+++ RECORDED DATA +++
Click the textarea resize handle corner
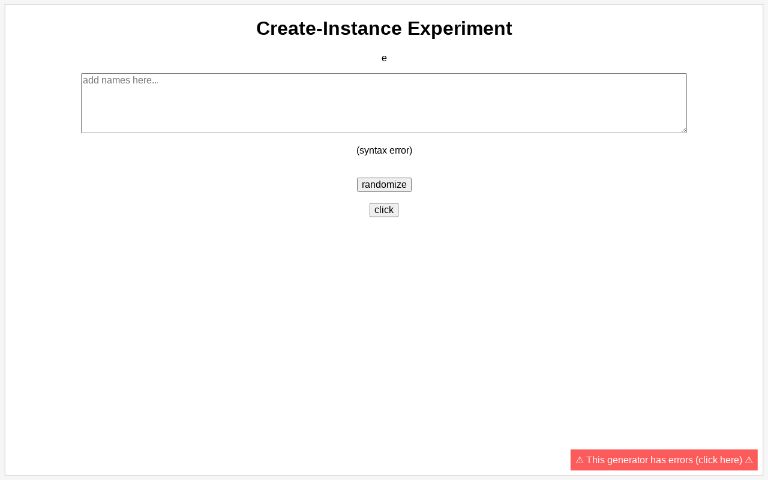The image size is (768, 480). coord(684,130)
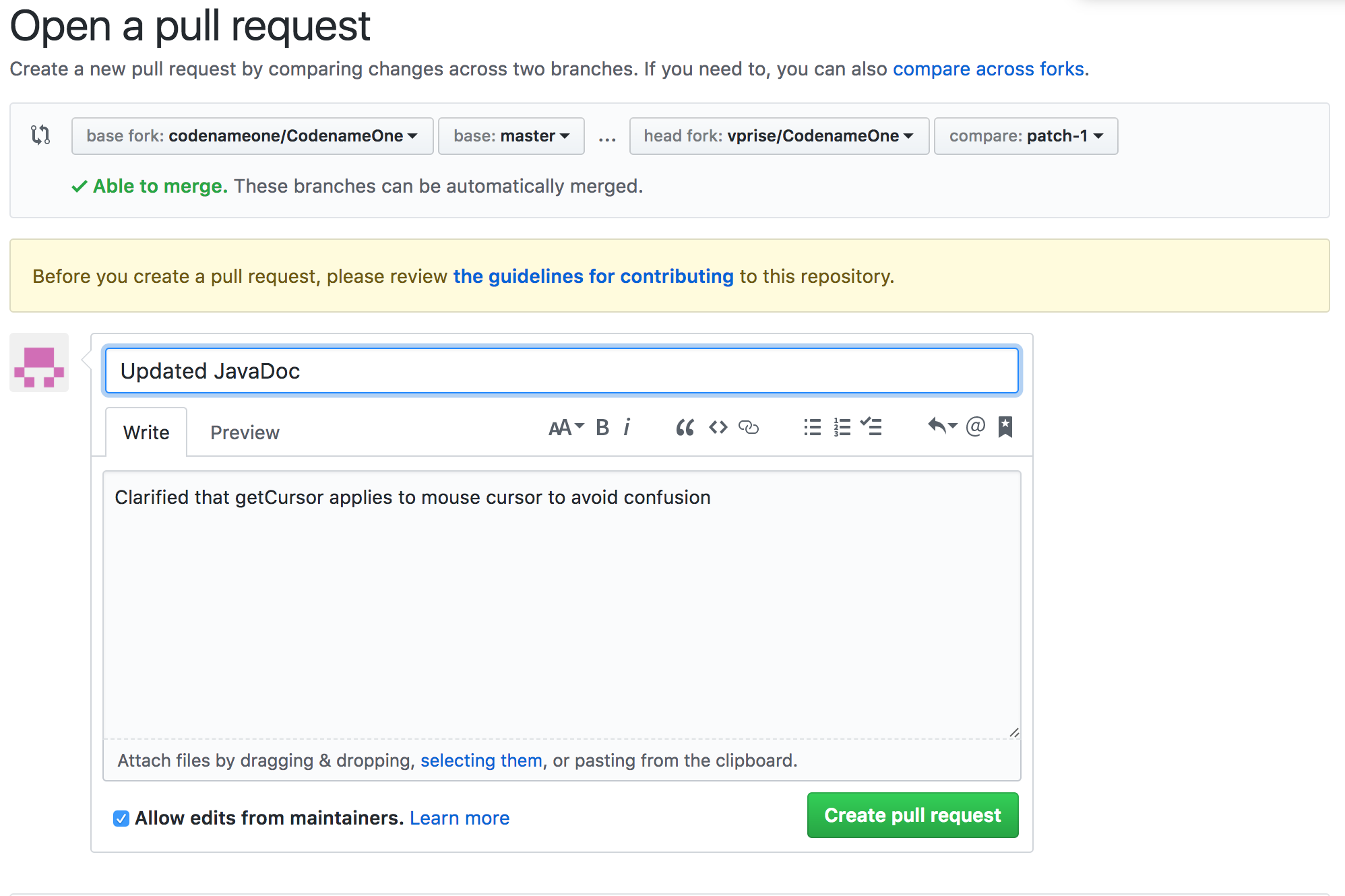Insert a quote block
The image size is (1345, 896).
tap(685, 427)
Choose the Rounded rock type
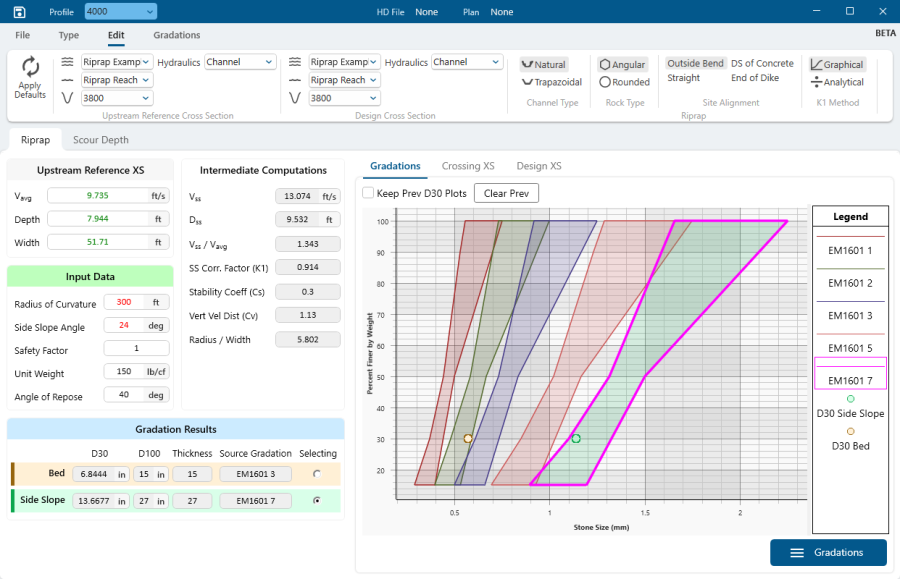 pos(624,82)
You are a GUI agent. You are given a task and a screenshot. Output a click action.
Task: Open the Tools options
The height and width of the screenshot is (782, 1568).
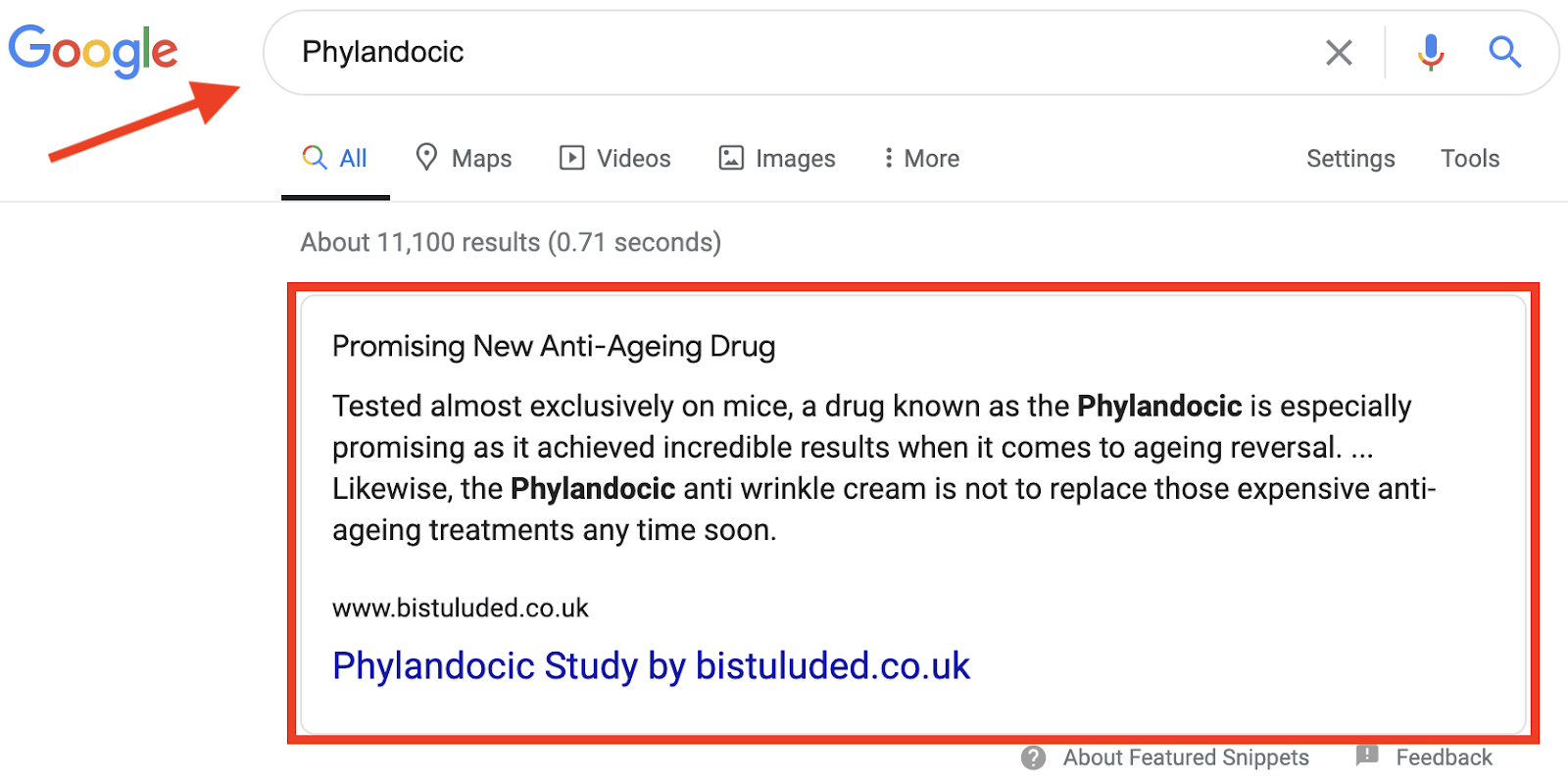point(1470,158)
+++
### CHALLENGE
Change every "screenshot" in the data above to "screen capture", leaving everything else the same. Omit the pictures from your answer.

### WRITTEN SOLUTION
Click the textarea resize handle corner
The image size is (768, 480). coord(684,130)
Insert a quote block
The image size is (1345, 896).
tap(685, 427)
Choose the Rounded rock type
 pos(624,82)
You are a GUI agent. You are given a task and a screen capture. Output a click action.
Task: Open the Tools options
The height and width of the screen capture is (782, 1568).
point(1470,158)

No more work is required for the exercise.